• [Aim] Count the lines in the rows below that contain the string "header", with case counting, and reply with that number alone.

···

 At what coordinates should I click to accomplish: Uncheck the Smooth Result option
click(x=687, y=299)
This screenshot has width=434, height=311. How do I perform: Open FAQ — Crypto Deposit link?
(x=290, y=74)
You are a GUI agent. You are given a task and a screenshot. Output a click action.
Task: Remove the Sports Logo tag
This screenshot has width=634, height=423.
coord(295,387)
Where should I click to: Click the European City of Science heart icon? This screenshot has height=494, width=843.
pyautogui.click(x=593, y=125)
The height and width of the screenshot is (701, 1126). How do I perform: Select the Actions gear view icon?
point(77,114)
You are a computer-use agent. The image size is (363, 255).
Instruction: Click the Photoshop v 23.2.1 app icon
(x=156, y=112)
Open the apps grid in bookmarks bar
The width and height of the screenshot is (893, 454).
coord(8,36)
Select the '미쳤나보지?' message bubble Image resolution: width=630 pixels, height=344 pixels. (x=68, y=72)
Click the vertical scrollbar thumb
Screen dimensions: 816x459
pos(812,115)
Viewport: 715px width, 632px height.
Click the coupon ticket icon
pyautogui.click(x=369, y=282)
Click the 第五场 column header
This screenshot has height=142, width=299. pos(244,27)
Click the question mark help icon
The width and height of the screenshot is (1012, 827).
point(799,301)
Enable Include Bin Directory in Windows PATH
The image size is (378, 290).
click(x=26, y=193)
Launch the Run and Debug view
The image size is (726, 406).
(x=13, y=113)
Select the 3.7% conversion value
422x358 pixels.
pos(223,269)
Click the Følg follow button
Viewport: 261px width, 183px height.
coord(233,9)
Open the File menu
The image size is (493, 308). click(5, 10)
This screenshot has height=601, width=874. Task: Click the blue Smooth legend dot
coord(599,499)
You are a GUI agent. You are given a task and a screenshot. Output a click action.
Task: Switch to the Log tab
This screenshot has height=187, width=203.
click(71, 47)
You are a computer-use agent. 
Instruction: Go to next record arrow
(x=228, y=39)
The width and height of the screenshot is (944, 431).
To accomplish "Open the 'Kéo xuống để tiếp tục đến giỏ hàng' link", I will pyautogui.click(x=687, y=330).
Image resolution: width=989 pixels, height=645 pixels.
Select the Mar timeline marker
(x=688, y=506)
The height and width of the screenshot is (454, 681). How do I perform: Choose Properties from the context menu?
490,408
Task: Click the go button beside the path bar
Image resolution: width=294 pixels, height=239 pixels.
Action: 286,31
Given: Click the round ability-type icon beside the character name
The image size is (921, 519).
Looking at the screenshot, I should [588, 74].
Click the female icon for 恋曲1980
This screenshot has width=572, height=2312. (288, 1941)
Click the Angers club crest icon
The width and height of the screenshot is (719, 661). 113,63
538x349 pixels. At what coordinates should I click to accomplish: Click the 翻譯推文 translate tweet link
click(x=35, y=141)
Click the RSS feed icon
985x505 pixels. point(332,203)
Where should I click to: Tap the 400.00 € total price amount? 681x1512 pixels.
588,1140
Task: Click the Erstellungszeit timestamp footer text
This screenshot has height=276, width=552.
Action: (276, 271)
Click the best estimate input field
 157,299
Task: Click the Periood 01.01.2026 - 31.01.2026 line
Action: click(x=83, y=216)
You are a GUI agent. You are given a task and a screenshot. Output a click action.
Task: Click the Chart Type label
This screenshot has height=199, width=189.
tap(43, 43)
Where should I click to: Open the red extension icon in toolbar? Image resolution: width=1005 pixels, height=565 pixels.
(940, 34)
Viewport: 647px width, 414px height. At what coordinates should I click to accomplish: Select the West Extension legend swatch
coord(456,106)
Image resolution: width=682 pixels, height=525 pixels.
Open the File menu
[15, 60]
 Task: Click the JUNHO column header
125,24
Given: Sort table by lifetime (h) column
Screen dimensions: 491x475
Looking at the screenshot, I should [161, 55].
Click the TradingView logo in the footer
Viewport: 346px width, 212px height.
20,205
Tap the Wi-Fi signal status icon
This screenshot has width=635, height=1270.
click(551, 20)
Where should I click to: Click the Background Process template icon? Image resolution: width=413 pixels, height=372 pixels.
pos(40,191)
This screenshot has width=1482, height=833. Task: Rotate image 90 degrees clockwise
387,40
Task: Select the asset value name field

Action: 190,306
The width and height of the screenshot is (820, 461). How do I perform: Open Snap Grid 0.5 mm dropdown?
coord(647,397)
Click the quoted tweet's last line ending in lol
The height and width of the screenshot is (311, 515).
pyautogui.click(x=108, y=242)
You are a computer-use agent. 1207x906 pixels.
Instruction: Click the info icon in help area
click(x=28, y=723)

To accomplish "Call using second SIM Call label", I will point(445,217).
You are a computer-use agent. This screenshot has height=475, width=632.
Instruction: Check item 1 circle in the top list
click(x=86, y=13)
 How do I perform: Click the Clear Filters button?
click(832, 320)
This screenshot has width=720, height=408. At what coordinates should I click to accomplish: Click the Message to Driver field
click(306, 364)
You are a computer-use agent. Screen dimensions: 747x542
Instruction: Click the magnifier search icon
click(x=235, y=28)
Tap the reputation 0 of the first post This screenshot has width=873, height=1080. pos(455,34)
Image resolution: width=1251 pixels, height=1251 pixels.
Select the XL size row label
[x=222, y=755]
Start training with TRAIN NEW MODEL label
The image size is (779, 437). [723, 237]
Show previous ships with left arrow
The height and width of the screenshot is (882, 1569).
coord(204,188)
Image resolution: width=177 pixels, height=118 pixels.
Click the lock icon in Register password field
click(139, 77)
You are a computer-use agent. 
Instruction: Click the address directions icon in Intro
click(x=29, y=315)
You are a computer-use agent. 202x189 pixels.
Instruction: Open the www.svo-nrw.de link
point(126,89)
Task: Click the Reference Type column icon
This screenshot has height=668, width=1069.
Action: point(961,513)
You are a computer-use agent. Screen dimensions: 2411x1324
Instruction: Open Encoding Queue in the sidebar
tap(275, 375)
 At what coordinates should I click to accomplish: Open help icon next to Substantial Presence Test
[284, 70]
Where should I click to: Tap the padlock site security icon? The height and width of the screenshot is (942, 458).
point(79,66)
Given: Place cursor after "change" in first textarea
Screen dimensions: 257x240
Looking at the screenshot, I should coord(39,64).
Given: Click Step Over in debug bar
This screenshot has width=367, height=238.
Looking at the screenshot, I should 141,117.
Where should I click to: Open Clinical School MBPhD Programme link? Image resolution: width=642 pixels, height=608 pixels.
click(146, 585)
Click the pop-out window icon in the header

···

• [Full output] 3